With the new work schedule, the employees are now given a one-hour lunch break
without any interruption from their employer. For a full one-hour undisturbed lunch
break, the employees can freely and effectively use this hour not only for eating but also
for their rest and comfort which are conducive to more efficiency and better
performance in their work. Since the employees are no longer required to work during
this one-hour lunch break, there is no more need for them to be compensated for this
period.

4.17 Right to Reduce Work Assignment

Roxas v. Baliwag Transit, Inc., G.R. No. 231859, February 19, 2020

RATIO: Constructive Dismissal and Management Prerogative

Constructive dismissal is defined as quitting or cessation of work because continued


employment is rendered impossible, unreasonable or unlikely; when there is a demotion
in rank or a diminution of pay and other benefits. It exists if an act of clear
discrimination, insensibility, or disdain by an employer becomes so unbearable on the
part of the employee that it could foreclose any choice by him except to forego his
continued employment. There is involuntary resignation due to the harsh, hostile, and
unfavorable conditions set by the employer. The test of constructive dismissal is
whether a reasonable person in the employee's position would have felt compelled to
give up his employment/position under the circumstances.

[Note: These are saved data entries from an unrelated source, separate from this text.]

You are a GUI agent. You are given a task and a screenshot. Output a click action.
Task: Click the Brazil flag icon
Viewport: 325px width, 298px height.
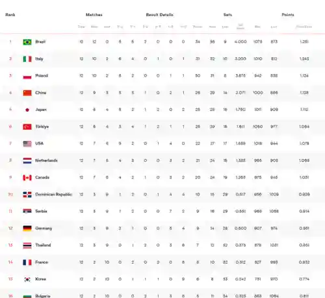pyautogui.click(x=27, y=42)
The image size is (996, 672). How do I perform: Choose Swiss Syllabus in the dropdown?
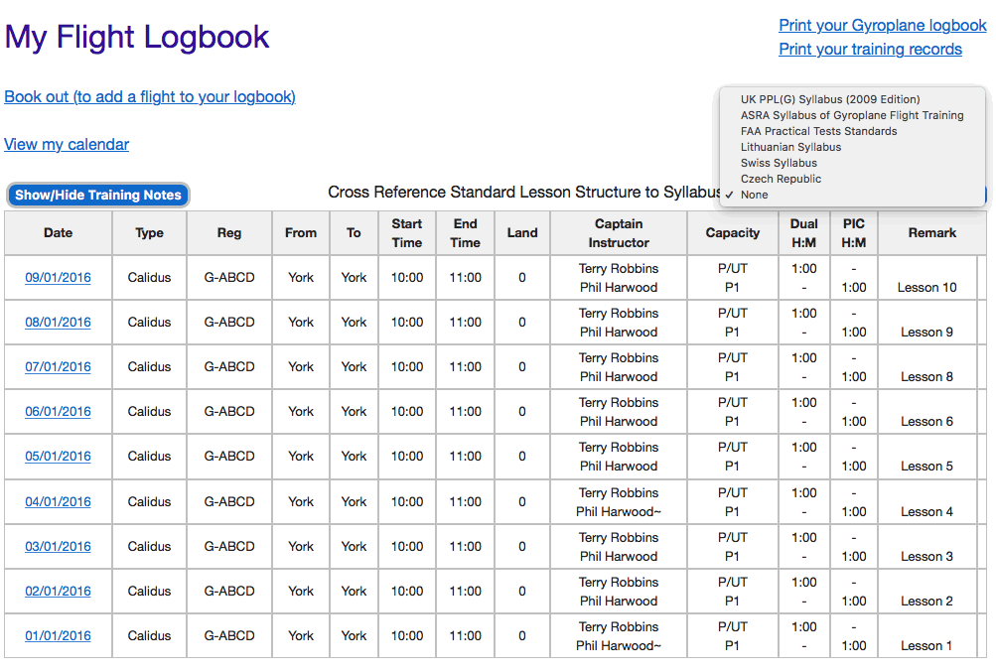pos(779,163)
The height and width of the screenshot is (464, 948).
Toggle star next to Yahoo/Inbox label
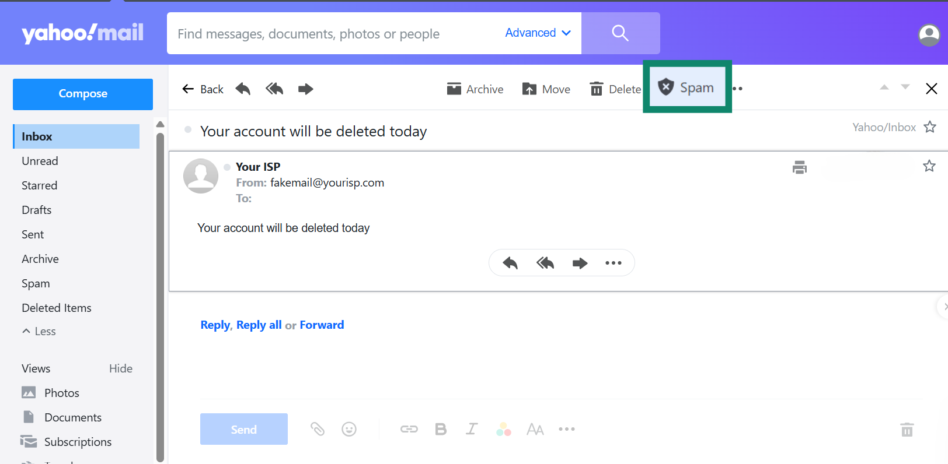[x=930, y=127]
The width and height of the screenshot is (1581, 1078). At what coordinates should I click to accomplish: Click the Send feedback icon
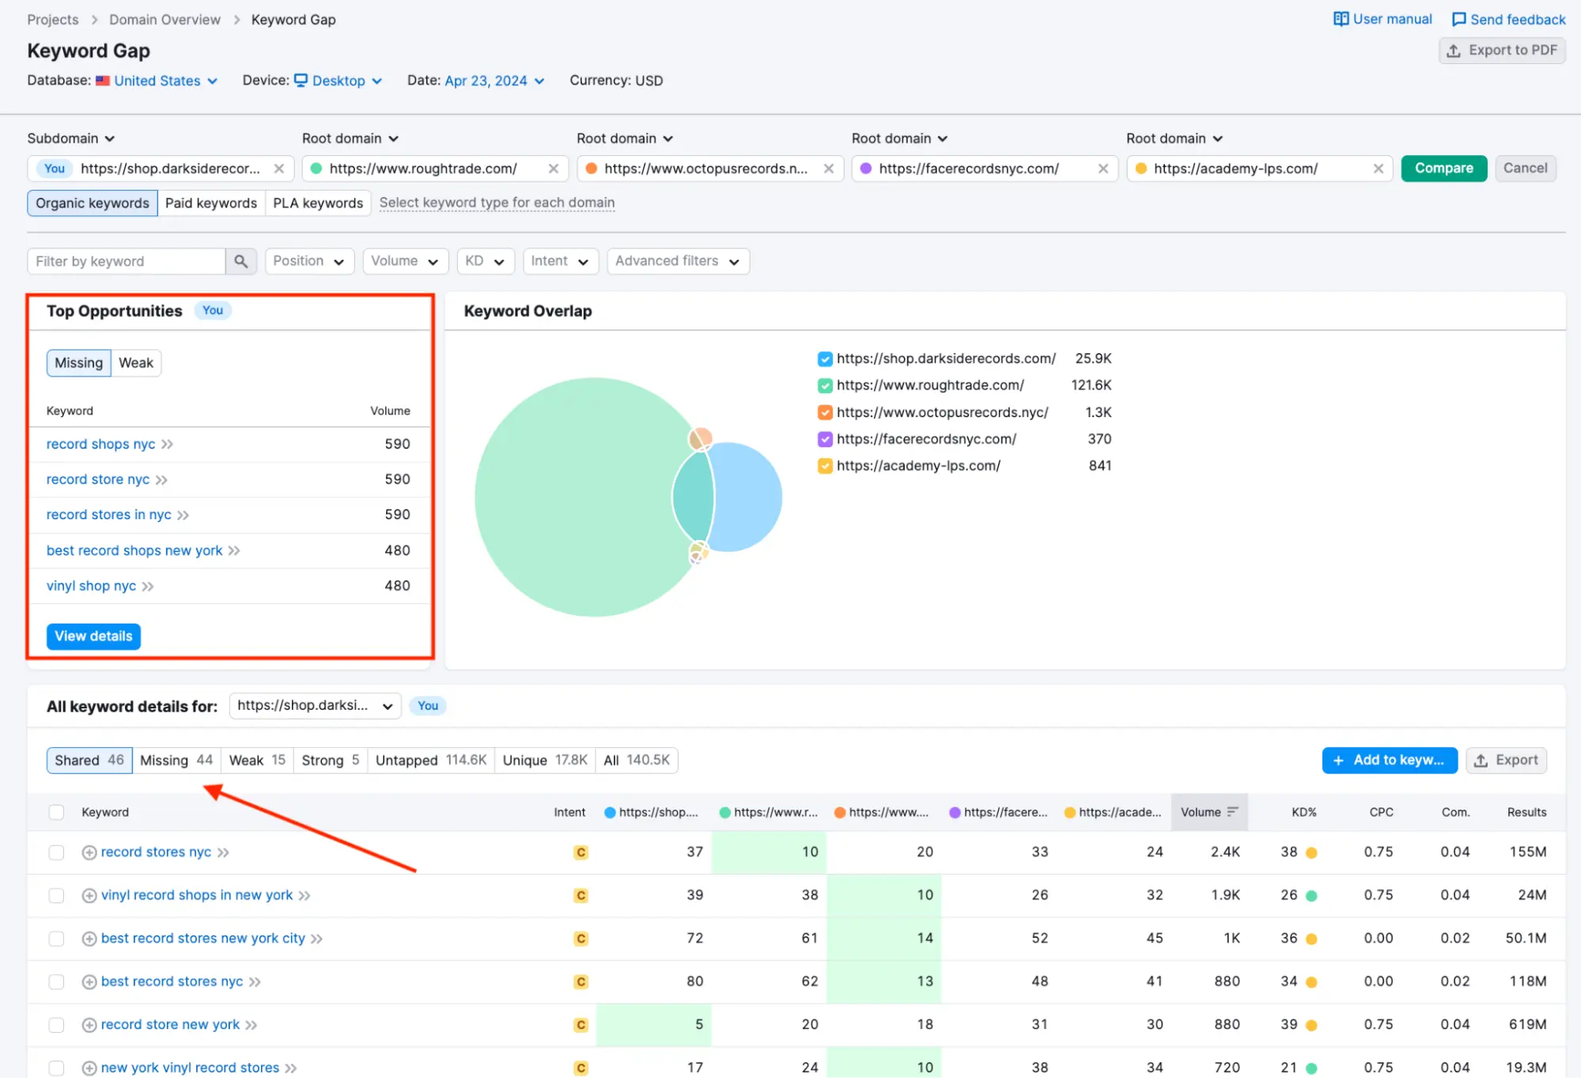[x=1458, y=18]

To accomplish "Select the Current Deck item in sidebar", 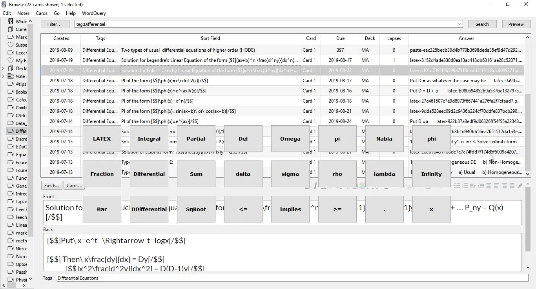I will coord(20,29).
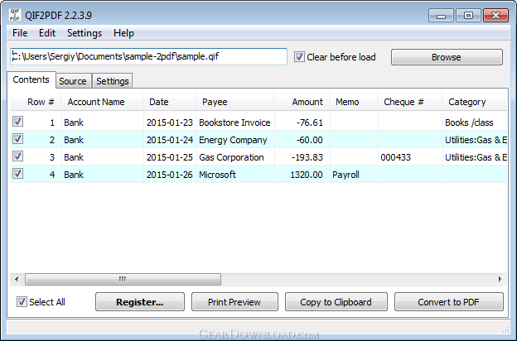The width and height of the screenshot is (517, 341).
Task: Switch to the Settings tab
Action: 113,81
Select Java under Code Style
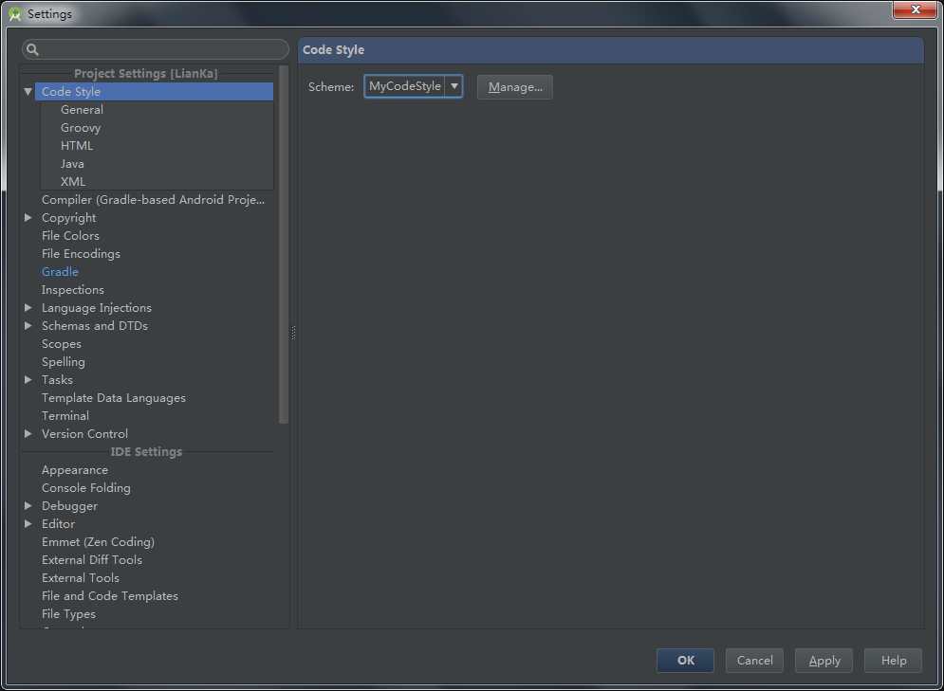The height and width of the screenshot is (691, 944). (72, 164)
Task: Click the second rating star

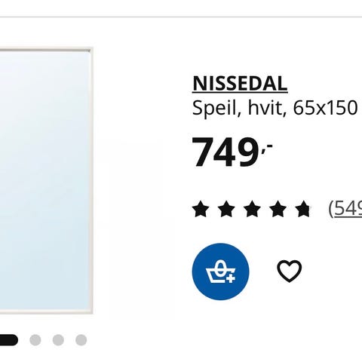Action: (226, 209)
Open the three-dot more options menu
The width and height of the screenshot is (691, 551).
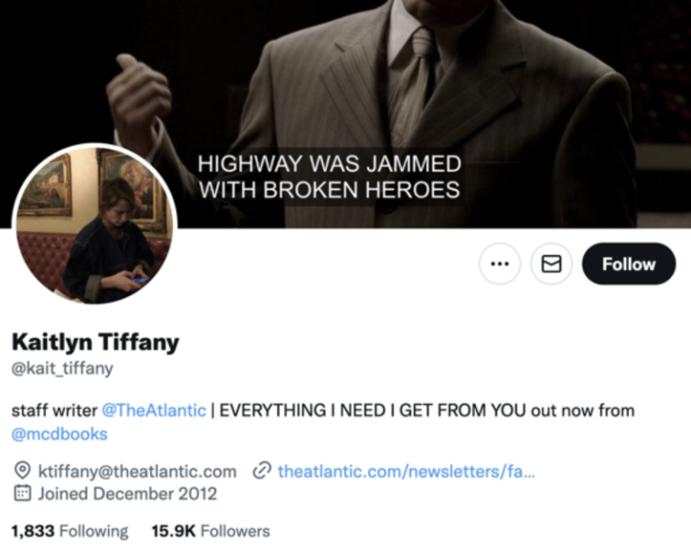click(x=499, y=264)
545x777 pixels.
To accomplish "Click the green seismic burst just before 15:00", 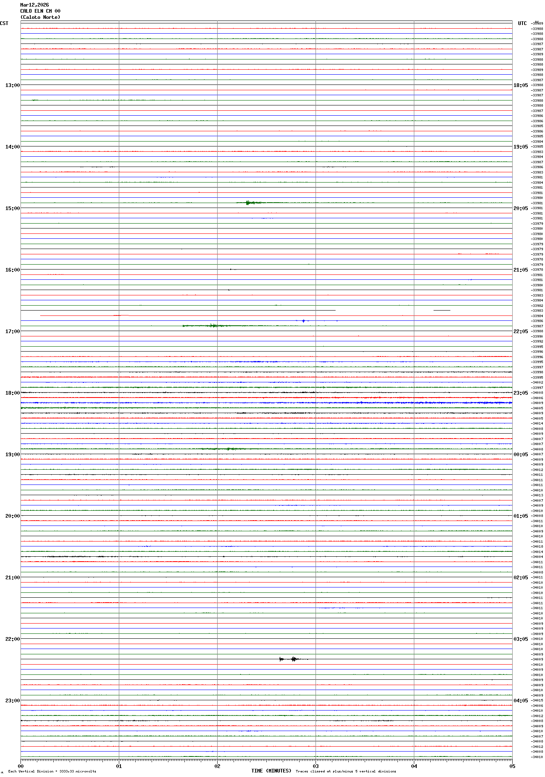I will coord(248,203).
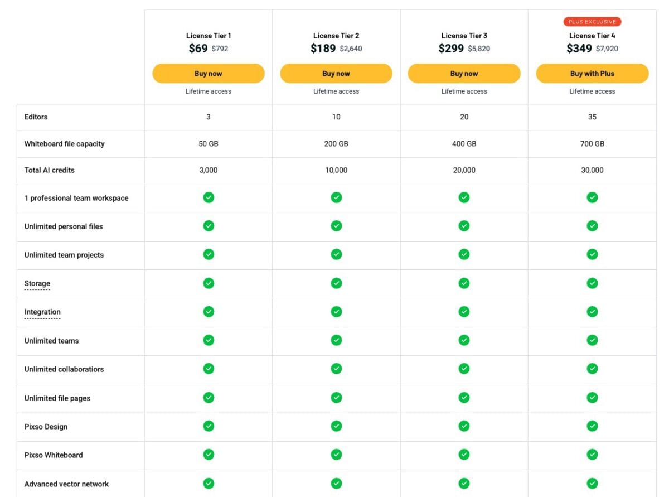Viewport: 669px width, 497px height.
Task: Click the 700 GB Whiteboard capacity cell
Action: (592, 143)
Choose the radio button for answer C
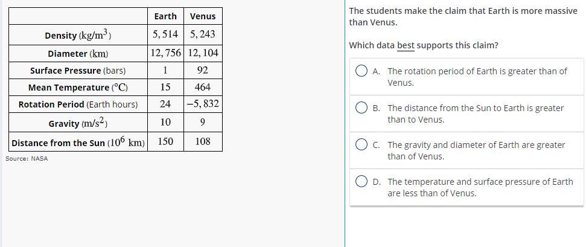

FACTS: Roxas was employed as bus driver by BTI since March 24, 1998 and paid on
commission basis. In 2012, the bus to which Roxas was assigned was phased out
pursuant to Land Transportation Franchising and Regulatory Board (LTFRB) Resolution
No. 2013-01.6 For this reason, he became a reliever for BTI's other remaining buses
and his work assignment was reduced from his regular three (3) weeks work duty to
only two (2) weeks per month.

Feeling aggrieved by the change in his work duty assignment, Roxas, on June 5, 2014,
filed a complaint for constructive dismissal, non-payment of holiday pay, holiday
premium, service incentive leave (SIL), and 13th month pay, illegal suspension, moral
and exemplary damages, and attorney's fees against BTI and its owner Joselito S.
Tengco

ISSUE: W/N Roxas’ reduction of work hours is justiciable exercise of management


prerogative

RULING: YES. The exercise of BTI's management prerogative appears to have been
done in good faith, and hence, should be upheld. Roxas's reduced work assignment did
effectively result in the diminution of his pay and other benefits, the same did not
amount to a clear act of discrimination, insensibility or disdain on the part of BTI so as to
force him out of employment. This is because the reason for the said work reduction
was due to the phase out of BTI's old buses as imposed by a government regulation,
leading BTI to, in the exercise of its management prerogative, adjust the previous work
assignments of its employees assigned to the affected buses.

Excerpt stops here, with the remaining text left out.